4 – The Soldiers Still Kidnapped by ISIS:
Did you forget about those? Because it takes a lot of mental processing for me to bring them into the forefront of my memory. This is your friendly reminder that while many of our soldiers were freed from Al-Nusra a few months ago, many are still taken by ISIS without a resolution in sight.
5 – Our Passport Is The 9th Worst Passport In The World:
As an indicator of how beautiful our nationality is, look no further than at our passport’s strength. We have the 9th worst passport in the world. This translates to us literally being unable to go almost anywhere without having to go through a ton of bureaucratic hoops to get there. But please, by all means, let us panic over a tweet.
What’s So Bad About Selling Falafel Anyway?
I don’t know about you, but I fail to see what’s so demeaning about being told I’m a falafel seller. Didn’t we get a surge of pride only a week ago whenever anyone in any Western series or movie mentioned the world Falafel because somehow that gave us cultural validation?
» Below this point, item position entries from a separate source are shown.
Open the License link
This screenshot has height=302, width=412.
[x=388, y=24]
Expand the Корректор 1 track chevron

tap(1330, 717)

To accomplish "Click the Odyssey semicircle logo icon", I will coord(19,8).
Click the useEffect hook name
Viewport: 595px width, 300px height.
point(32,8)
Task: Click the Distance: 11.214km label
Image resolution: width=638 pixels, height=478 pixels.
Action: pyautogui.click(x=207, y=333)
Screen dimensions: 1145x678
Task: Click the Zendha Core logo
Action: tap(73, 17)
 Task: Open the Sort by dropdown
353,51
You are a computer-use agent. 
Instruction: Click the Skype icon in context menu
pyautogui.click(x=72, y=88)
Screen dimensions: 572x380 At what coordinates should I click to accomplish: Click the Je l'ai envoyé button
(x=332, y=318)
Don’t we as a country also get a collective boner whenever we hear the story of a Lebanese who made it big abroad by selling falafel?
Since when is being someone who sells falafel offensive? Or is it only that because in the minds of some, being told that they’re falafel sellers infers they’re from a lower social class? In that case, not only have we failed to respond to Ahlam, but we’ve offended every single Lebanese who is one of those struggling to make ends meet for their family. I, for one, would rather be a falafel seller, and all the meanings it entails, than a plastic egomaniac Arab singer, but that’s just me.
We, as Lebanese, need to learn not to be offended by the truth about our country regardless of how hurtful that truth is and regardless of who says it. More importantly, we need to learn to develop thicker skin, however, be it against people like Ahlam or even others who will hurl out worst offenses at us or at our country.